• [INSTRUCTIONS FOR THE TASK] Nothing but the data below, returned exactly, should appear in the answer.

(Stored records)
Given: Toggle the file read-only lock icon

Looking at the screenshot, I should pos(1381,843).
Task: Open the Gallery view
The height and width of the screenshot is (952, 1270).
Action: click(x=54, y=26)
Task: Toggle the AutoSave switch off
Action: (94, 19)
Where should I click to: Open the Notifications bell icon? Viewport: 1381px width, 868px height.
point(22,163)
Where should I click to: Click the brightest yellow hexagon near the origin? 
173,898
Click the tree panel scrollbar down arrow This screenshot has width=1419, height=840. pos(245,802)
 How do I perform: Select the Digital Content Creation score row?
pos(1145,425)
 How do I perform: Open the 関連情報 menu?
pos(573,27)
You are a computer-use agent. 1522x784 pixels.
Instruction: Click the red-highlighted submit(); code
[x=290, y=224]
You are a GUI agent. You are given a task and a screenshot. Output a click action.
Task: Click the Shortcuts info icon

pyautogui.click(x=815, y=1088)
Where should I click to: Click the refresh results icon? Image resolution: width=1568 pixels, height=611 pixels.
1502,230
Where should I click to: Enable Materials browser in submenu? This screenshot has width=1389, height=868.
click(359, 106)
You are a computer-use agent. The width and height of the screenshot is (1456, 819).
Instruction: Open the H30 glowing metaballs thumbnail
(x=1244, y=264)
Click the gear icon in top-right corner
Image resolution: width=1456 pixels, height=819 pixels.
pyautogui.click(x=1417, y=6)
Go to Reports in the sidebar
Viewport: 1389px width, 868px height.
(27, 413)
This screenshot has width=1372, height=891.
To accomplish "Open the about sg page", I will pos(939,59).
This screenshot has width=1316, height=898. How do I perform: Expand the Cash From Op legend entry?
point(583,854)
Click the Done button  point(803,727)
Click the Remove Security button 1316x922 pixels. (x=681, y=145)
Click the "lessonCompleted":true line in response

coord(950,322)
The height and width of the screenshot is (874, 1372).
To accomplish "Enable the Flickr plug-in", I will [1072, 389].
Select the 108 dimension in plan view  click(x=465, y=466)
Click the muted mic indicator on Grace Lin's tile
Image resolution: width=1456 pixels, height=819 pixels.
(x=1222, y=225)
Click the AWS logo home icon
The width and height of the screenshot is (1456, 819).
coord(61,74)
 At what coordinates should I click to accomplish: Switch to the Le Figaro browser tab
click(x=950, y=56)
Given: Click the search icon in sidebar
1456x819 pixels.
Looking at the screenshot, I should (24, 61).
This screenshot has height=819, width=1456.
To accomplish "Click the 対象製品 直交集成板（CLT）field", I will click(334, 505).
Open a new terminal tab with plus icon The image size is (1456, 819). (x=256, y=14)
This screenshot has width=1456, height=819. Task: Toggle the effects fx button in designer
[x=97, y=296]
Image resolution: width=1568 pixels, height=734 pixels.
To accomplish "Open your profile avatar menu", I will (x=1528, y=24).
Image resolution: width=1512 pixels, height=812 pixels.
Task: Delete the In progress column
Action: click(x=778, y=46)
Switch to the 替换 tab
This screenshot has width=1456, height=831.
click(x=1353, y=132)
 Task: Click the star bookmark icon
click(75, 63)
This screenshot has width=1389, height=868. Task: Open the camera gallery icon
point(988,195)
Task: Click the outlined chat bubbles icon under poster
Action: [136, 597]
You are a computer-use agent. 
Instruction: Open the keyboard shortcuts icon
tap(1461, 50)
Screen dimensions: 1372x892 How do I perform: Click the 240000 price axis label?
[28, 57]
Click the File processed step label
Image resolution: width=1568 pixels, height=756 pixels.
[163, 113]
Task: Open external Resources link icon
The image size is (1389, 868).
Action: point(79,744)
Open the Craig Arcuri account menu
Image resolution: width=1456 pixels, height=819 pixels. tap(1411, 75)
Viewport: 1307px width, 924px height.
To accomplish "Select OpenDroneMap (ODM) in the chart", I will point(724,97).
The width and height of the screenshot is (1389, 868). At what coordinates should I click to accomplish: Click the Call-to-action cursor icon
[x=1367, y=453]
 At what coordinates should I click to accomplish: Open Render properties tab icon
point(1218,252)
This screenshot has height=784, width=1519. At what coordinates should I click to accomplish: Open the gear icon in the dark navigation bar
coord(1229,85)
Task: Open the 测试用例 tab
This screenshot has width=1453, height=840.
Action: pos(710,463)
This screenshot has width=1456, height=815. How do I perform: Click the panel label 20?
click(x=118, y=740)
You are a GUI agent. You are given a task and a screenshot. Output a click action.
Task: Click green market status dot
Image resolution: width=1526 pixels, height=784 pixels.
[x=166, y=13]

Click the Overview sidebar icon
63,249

• [RESULT OF THIS EXERCISE]
Given: Toggle the file read-only lock icon

Looking at the screenshot, I should pos(1381,843).
Task: Open the Gallery view
The height and width of the screenshot is (952, 1270).
Action: click(x=54, y=26)
Task: Toggle the AutoSave switch off
Action: (94, 19)
Where should I click to: Open the Notifications bell icon? Viewport: 1381px width, 868px height.
point(22,163)
Where should I click to: Click the brightest yellow hexagon near the origin? 
173,898
Click the tree panel scrollbar down arrow This screenshot has width=1419, height=840. pos(245,802)
 How do I perform: Select the Digital Content Creation score row?
pos(1145,425)
 How do I perform: Open the 関連情報 menu?
pos(573,27)
You are a computer-use agent. 1522x784 pixels.
Instruction: Click the red-highlighted submit(); code
[x=290, y=224]
You are a GUI agent. You are given a task and a screenshot. Output a click action.
Task: Click the Shortcuts info icon

pyautogui.click(x=815, y=1088)
Where should I click to: Click the refresh results icon? Image resolution: width=1568 pixels, height=611 pixels.
1502,230
Where should I click to: Enable Materials browser in submenu? This screenshot has width=1389, height=868.
click(359, 106)
You are a computer-use agent. The width and height of the screenshot is (1456, 819).
Instruction: Open the H30 glowing metaballs thumbnail
(x=1244, y=264)
Click the gear icon in top-right corner
Image resolution: width=1456 pixels, height=819 pixels.
pyautogui.click(x=1417, y=6)
Go to Reports in the sidebar
Viewport: 1389px width, 868px height.
(27, 413)
This screenshot has width=1372, height=891.
To accomplish "Open the about sg page", I will pos(939,59).
This screenshot has width=1316, height=898. How do I perform: Expand the Cash From Op legend entry?
point(583,854)
Click the Done button  point(803,727)
Click the Remove Security button 1316x922 pixels. (x=681, y=145)
Click the "lessonCompleted":true line in response

coord(950,322)
The height and width of the screenshot is (874, 1372).
To accomplish "Enable the Flickr plug-in", I will [1072, 389].
Select the 108 dimension in plan view  click(x=465, y=466)
Click the muted mic indicator on Grace Lin's tile
Image resolution: width=1456 pixels, height=819 pixels.
(x=1222, y=225)
Click the AWS logo home icon
The width and height of the screenshot is (1456, 819).
coord(61,74)
 At what coordinates should I click to accomplish: Switch to the Le Figaro browser tab
click(x=950, y=56)
Given: Click the search icon in sidebar
1456x819 pixels.
Looking at the screenshot, I should (24, 61).
This screenshot has height=819, width=1456.
To accomplish "Click the 対象製品 直交集成板（CLT）field", I will click(334, 505).
Open a new terminal tab with plus icon The image size is (1456, 819). (x=256, y=14)
This screenshot has width=1456, height=819. Task: Toggle the effects fx button in designer
[x=97, y=296]
Image resolution: width=1568 pixels, height=734 pixels.
To accomplish "Open your profile avatar menu", I will (x=1528, y=24).
Image resolution: width=1512 pixels, height=812 pixels.
Task: Delete the In progress column
Action: click(x=778, y=46)
Switch to the 替换 tab
This screenshot has width=1456, height=831.
click(x=1353, y=132)
 Task: Click the star bookmark icon
click(75, 63)
This screenshot has width=1389, height=868. Task: Open the camera gallery icon
point(988,195)
Task: Click the outlined chat bubbles icon under poster
Action: [136, 597]
You are a computer-use agent. 
Instruction: Open the keyboard shortcuts icon
tap(1461, 50)
Screen dimensions: 1372x892 How do I perform: Click the 240000 price axis label?
[28, 57]
Click the File processed step label
Image resolution: width=1568 pixels, height=756 pixels.
[163, 113]
Task: Open external Resources link icon
The image size is (1389, 868).
Action: point(79,744)
Open the Craig Arcuri account menu
Image resolution: width=1456 pixels, height=819 pixels. tap(1411, 75)
Viewport: 1307px width, 924px height.
To accomplish "Select OpenDroneMap (ODM) in the chart", I will point(724,97).
The width and height of the screenshot is (1389, 868). At what coordinates should I click to accomplish: Click the Call-to-action cursor icon
[x=1367, y=453]
 At what coordinates should I click to accomplish: Open Render properties tab icon
point(1218,252)
This screenshot has height=784, width=1519. At what coordinates should I click to accomplish: Open the gear icon in the dark navigation bar
coord(1229,85)
Task: Open the 测试用例 tab
This screenshot has width=1453, height=840.
Action: pos(710,463)
This screenshot has width=1456, height=815. How do I perform: Click the panel label 20?
click(x=118, y=740)
You are a GUI agent. You are given a task and a screenshot. Output a click action.
Task: Click green market status dot
Image resolution: width=1526 pixels, height=784 pixels.
[x=166, y=13]

Click the Overview sidebar icon
63,249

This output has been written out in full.